Photo Credit: Jordan Knight

You might just be asking: Who – or what – is LILHUDDY (or “Lil Huddy,” as it seems to be sometimes written)? Basic online information tells us that he’s 19-year-old Cole Chase Hudson, a Stockton, California native who’s yet another social media personality and is best known for helping to create something called “the e-boy style” of fashion, primarily on (where else?) TikTok. With all of that out of the way, let’s talk about his debut album. The name alone, Teenage Heartbreak, is an obvious throwback to rock’s earlier, more (comparatively) innocent days when this type of theme and title were common (to the point of becoming clichéd). Upfront, it’s impossible to discern here whether the phrase is intended as truly sentimental or merely sarcastic. As it turns out, there’s quite a bit of both on the record.
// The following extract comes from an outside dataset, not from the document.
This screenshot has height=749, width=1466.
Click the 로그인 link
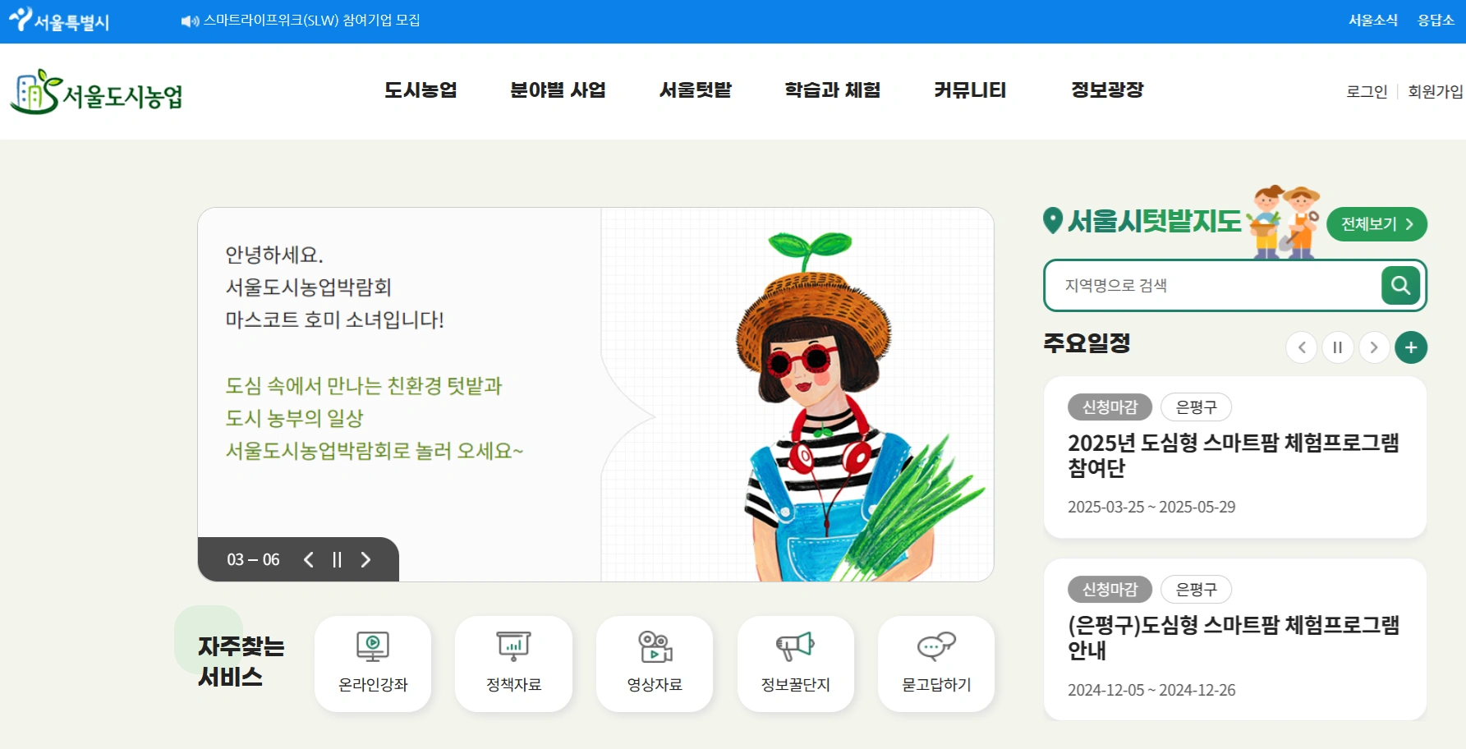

Although most of Teenage Heartbreak is easily categorized as “mall punk” – even getting the stamp-of-approval from one of the genre’s main mentors (back to that in a moment), it’s pleasant to report that there’s more substance and character to the record than that description would outwardly suggest. The album opens with the title track, which right away treats us to some clever (if cynical) lyrics (“We make out, make mistakes // We go through hell for heaven’s sake // Find out love is f*cking fake // That’s teenage heartbreak”), as well as Hudson’s singing voice, which is also relatively strong.

“Partycrasher” is also tight and solid, while “Headlock” employs the same echo effect, which has been overused in, pop music over the past few years but still manages to find and grab onto its own distinction. Listeners will have to decide just how much they care that “IDC” (“I don’t care”) sounds unmistakably like Blink-182. Speaking of which, it seems like it wouldn’t be a true 2020s pop punk project without some kind of appearance from Travis Barker, and that’s exactly what we get (drums) on the single “Don’t Freak Out” (which starts as a ballad before rocking out).

Not everything on Teenage Heartbreak – to put it bluntly – is good. “Lost Without You” is pleasant but ultimately no more unique than its title. And “No More – Interlude” at less than two minutes is pure filler and also loses major points for its lyrical similarity (“Every time I look at old photos // My broken heart gets bulldozed”) to Nickelback’s “Photograph” (cringe and a half). However, “21st Century Vampire” is a fun, bouncy pop punk tribute to… goth (“Dark circles under my eyes // No sunlight up in my sky”), which still manages to incorporate the album’s underlying “teenage heartbreak” theme (“Save your heart for someone who’s got one”). The closing track “How It Ends” concludes with the music dropping and the artist singing the last twenty seconds of the song a capella, which is frankly pretty bold.

The same can’t necessarily be said for Teenage Heartbreak, as it does sound quite similar to a lot of other releases in the same genre from the past two decades or so. However, there’s no question that the artist shows promise and has the potential to grow. LILHUDDY’s background on social media might make his pursuit of a musical career seem at best dubious, but then we have to remember that in London the first shots fired by the punk movement were through fashion, not music. Teenage Heartbreak certainly isn’t the harbinger of anything as impactful or far-reaching, but it is a fun listen.